Non si ferma l’attività di contrasto al degrado e allo spaccio lungo la fascia costiera di Eboli. Gli agenti della Polizia Municipale, impegnati in un servizio di osservazione in località Campolongo, hanno inflitto un nuovo colpo al mercato al dettaglio di stupefacenti che insiste sulla zona litoranea.
Il Modus Operandi La dinamica accertata dagli operatori ricalca un copione ormai consolidato: i pusher, prevalentemente di origine straniera, si posizionano ai margini della fitta vegetazione della pineta e, protetti dall’oscurità, segnalano la propria presenza agli acquirenti in transito utilizzando brevi e ripetuti colpi di flash con i telefoni cellulari. Un segnale convenzionale che permette agli avventori di individuare il punto esatto dove accostare con l’auto per consumare il rapido scambio “soldi-dose”.
L’intervento Proprio seguendo questi segnali luminosi, gli agenti sono intervenuti nel momento in cui un SUV, condotto da un quarantenne di Salerno, si era accostato per l’acquisto. Mentre lo spacciatore, approfittando della profonda conoscenza dei luoghi, è riuscito a dileguarsi rapidamente tra la fitta macchia mediterranea della pineta facendo perdere le proprie tracce, all’acquirente è andata male.
I Provvedimenti
L’uomo è stato bloccato e trovato in possesso di 1,73 grammi di hashish.

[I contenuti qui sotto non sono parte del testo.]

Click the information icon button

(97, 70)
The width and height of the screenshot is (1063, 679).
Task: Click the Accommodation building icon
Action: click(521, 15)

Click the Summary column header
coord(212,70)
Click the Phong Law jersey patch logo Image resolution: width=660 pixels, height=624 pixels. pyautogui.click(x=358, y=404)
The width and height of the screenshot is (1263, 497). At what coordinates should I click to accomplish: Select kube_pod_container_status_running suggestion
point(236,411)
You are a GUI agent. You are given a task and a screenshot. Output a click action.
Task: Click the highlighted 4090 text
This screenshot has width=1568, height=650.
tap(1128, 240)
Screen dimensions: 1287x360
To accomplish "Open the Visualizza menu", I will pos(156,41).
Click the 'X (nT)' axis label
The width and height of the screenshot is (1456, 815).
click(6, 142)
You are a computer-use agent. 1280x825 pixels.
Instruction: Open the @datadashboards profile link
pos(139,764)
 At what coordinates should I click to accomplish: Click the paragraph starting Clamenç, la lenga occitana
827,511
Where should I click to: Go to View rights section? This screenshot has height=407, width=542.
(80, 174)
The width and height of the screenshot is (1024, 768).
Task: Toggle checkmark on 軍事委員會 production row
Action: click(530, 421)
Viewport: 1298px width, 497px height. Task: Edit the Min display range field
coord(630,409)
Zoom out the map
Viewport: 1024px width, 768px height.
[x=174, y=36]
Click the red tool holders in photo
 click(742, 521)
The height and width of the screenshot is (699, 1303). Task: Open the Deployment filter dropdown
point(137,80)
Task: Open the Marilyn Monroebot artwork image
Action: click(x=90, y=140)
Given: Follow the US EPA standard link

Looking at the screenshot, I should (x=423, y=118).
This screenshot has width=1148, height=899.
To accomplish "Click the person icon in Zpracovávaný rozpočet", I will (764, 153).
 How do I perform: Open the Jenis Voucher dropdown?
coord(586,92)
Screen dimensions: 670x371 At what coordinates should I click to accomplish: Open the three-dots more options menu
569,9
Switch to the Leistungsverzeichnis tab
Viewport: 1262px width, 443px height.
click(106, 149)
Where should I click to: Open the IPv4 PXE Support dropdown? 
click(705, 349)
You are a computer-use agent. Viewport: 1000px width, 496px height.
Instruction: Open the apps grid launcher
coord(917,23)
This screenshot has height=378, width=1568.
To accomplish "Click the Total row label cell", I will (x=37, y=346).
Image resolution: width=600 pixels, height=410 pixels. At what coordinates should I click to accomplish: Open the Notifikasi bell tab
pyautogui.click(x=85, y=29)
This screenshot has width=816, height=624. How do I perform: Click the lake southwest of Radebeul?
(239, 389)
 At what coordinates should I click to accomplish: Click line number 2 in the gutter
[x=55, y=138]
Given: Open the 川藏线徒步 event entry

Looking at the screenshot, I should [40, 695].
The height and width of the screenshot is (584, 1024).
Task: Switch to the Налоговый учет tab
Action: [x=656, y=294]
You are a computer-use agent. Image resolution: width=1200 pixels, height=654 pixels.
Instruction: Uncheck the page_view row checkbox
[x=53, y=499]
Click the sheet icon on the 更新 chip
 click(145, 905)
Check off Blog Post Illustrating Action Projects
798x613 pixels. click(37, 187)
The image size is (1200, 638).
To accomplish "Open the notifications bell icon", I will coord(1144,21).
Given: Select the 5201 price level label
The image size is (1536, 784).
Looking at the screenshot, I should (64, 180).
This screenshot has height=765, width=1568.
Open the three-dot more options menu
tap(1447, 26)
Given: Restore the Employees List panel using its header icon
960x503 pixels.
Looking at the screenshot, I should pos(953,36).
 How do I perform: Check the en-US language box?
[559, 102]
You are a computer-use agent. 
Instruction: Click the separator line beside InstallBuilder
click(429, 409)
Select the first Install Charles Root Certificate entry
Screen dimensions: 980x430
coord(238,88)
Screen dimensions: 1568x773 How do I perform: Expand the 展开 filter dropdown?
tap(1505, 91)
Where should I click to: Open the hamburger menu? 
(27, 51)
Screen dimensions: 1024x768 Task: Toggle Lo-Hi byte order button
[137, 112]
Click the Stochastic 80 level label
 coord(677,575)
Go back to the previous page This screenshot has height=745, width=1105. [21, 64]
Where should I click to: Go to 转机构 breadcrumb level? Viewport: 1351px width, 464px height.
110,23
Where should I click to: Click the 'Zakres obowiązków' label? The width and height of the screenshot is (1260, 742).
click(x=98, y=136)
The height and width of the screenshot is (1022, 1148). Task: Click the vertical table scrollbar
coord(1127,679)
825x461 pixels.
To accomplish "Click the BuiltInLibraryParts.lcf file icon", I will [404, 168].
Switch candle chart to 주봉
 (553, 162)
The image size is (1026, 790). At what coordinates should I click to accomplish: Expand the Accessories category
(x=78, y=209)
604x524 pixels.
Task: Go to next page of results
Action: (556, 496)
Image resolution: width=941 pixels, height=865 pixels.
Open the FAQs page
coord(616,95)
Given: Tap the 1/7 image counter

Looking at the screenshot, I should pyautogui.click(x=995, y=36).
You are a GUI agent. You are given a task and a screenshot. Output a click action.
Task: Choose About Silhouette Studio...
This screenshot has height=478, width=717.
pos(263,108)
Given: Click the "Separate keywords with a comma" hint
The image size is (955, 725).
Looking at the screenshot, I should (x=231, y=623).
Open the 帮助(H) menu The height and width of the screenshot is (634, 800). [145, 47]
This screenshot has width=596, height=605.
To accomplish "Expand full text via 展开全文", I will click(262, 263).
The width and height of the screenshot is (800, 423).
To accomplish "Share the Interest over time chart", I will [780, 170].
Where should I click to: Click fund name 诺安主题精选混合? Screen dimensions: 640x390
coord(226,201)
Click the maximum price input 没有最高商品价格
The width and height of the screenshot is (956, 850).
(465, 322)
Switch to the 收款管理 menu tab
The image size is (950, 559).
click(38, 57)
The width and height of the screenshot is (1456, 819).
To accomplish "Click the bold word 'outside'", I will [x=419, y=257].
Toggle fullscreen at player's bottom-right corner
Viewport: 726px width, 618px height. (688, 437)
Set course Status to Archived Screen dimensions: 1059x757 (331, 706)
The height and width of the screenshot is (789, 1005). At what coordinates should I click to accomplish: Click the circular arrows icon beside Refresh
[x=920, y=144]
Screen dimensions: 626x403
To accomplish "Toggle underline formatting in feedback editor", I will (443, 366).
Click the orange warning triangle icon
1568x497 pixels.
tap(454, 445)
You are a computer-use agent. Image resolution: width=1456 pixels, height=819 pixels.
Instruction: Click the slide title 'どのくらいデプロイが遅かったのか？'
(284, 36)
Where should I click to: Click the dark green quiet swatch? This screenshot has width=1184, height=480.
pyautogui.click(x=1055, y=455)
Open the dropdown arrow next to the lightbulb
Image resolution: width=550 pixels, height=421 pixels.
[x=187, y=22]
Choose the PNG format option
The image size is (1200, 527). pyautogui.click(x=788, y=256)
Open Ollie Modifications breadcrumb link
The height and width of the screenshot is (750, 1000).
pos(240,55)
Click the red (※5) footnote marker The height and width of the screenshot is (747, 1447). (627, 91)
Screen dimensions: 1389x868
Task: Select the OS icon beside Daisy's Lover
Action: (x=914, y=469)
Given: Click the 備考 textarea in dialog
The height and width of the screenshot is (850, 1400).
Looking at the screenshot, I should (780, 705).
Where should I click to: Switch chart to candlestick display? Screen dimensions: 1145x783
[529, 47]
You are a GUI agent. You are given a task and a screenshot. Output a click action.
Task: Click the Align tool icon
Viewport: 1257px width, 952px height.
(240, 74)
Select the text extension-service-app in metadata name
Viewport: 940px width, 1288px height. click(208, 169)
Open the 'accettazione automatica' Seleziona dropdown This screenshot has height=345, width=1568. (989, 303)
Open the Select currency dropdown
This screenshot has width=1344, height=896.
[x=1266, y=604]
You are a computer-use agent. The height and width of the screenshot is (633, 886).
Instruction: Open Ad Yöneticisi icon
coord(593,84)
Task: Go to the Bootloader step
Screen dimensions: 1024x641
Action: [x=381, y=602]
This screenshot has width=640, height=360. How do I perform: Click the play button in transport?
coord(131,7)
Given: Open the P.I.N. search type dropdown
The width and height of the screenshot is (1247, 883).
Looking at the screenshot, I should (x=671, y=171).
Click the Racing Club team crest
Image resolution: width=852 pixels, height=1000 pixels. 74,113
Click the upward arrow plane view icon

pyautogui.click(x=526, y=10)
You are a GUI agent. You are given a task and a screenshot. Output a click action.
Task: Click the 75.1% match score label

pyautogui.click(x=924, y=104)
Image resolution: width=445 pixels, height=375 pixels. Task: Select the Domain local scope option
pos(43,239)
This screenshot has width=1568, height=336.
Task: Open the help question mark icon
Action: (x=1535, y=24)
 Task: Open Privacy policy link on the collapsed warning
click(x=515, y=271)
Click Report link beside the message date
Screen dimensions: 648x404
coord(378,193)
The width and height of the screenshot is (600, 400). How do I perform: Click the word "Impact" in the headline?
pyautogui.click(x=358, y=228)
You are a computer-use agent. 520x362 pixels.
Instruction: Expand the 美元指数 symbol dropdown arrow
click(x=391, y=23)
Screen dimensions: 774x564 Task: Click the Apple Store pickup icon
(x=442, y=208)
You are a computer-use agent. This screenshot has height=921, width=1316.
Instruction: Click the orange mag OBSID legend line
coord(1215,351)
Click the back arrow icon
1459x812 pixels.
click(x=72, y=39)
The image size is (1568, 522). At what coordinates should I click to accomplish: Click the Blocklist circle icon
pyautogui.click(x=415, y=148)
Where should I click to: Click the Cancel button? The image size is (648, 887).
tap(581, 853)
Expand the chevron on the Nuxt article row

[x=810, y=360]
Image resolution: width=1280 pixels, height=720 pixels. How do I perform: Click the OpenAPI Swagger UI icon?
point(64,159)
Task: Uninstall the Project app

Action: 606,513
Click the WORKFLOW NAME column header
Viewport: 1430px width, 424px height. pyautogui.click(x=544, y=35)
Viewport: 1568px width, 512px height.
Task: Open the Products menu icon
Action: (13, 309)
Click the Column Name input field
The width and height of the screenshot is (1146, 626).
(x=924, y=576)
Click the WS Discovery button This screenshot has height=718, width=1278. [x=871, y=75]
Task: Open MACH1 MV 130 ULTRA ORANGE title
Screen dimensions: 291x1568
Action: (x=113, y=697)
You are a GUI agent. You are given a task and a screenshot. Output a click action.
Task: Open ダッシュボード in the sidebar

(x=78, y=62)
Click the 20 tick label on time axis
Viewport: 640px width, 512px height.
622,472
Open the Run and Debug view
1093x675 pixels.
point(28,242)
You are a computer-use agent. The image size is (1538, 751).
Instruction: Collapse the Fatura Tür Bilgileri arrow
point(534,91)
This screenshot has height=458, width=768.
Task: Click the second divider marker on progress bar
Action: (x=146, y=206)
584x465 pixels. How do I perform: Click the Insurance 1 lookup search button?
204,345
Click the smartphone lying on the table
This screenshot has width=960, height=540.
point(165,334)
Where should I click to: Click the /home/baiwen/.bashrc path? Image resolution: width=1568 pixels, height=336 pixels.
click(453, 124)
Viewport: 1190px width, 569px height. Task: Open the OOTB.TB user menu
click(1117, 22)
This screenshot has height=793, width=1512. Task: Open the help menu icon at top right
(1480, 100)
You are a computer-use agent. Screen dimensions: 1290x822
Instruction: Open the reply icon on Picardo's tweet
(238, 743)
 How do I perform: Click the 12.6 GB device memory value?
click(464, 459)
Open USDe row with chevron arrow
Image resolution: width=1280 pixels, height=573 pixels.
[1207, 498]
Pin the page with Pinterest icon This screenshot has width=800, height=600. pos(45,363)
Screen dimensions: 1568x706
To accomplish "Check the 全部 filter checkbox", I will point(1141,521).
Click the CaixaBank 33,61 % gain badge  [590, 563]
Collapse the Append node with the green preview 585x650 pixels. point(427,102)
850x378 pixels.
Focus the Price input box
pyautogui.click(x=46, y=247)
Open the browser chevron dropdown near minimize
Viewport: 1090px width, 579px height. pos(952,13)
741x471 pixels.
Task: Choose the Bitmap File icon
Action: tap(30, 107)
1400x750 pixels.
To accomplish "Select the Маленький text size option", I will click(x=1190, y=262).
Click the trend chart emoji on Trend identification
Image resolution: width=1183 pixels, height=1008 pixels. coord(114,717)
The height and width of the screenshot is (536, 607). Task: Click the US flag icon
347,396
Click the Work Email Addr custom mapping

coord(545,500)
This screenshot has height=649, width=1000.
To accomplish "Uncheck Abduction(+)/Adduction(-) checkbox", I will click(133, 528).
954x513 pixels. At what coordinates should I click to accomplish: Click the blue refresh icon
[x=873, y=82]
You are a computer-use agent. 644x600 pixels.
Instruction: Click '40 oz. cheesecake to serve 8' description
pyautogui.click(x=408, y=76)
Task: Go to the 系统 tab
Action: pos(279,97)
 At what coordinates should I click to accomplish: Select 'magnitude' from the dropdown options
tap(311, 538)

Oltre al sequestro amministrativo della sostanza (ex Art. 75 D.P.R. 309/90), gli agenti hanno proceduto al ritiro immediato della patente di guida.
“Il fenomeno dei ‘segnalatori luminosi’ sulla litoranea è sotto la nostra costante attenzione,” commentano l’assessore Antonio Corsetto. “Nonostante le difficoltà morfologiche del terreno che favoriscono la fuga dei venditori nella pineta, il controllo serrato sugli acquirenti resta uno strumento fondamentale per colpire la domanda di stupefacenti e scoraggiare il degrado in un’area turistica strategica come quella di Campolongo.”